Saved data entries:
□ □ □ □ □

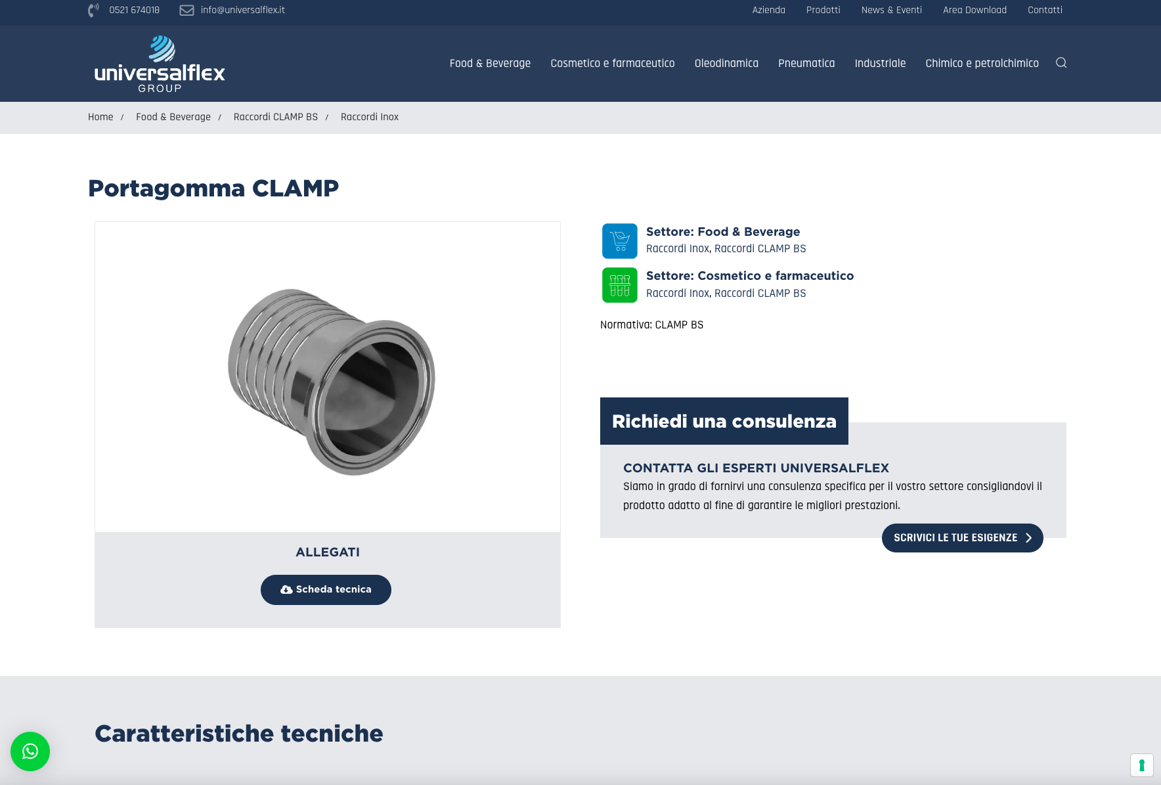Click the blue shopping cart sector icon
Screen dimensions: 1161x785
pos(619,240)
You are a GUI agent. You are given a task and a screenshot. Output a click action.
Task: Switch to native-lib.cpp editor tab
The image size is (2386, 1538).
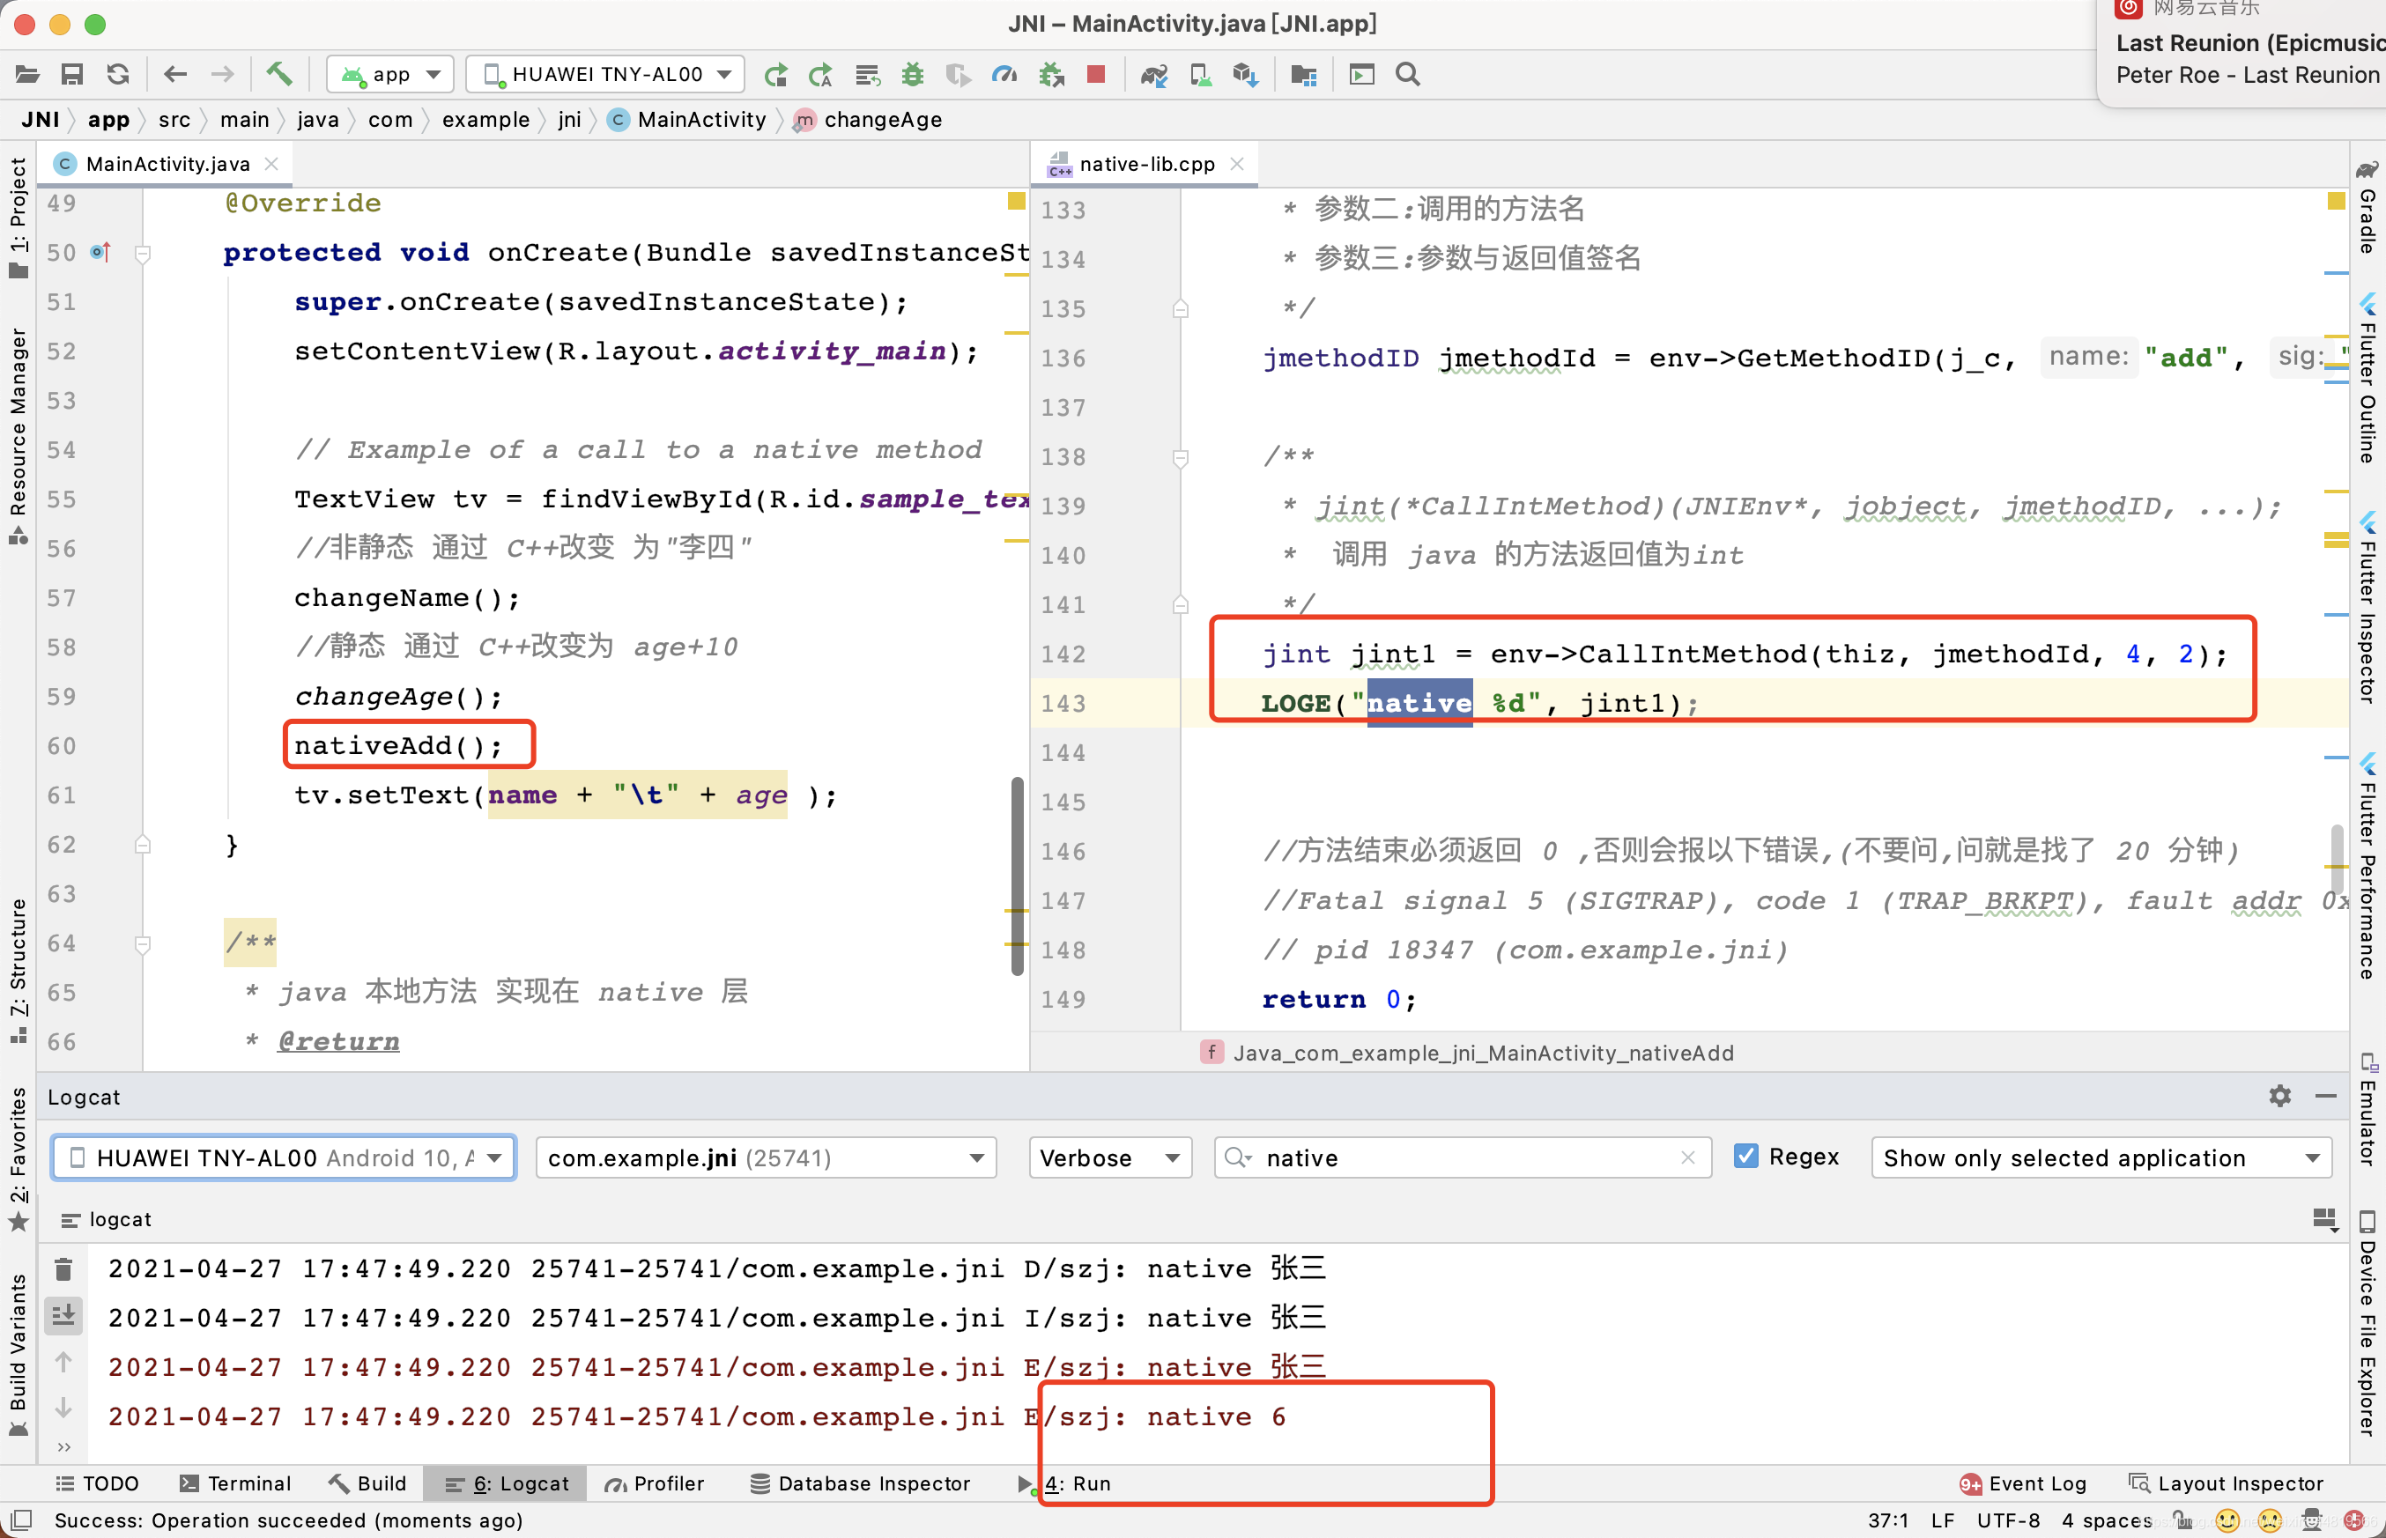tap(1146, 164)
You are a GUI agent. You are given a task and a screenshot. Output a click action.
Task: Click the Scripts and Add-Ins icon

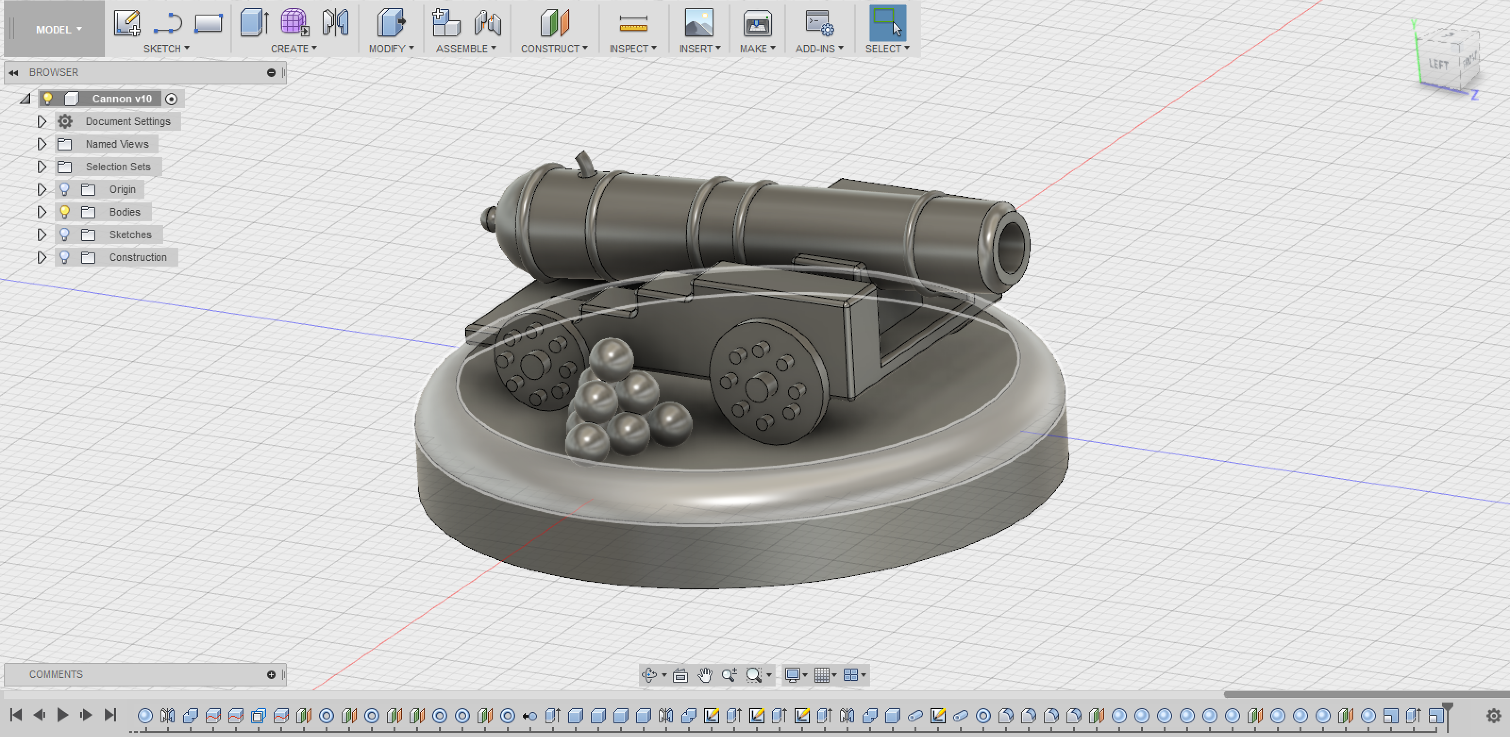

□ □ □ □ □

TO DO
The lines to repeat start at the one holding "Task: Switch to native-lib.cpp editor tab" and run through the last line of the records above; write them out exactly, both ends included, but not the pictures.

EXERCISE OUTPUT
Task: Switch to native-lib.cpp editor tab
The image size is (2386, 1538).
tap(1146, 164)
You are a GUI agent. You are given a task and a screenshot. Output a click action.
Task: Click the Scripts and Add-Ins icon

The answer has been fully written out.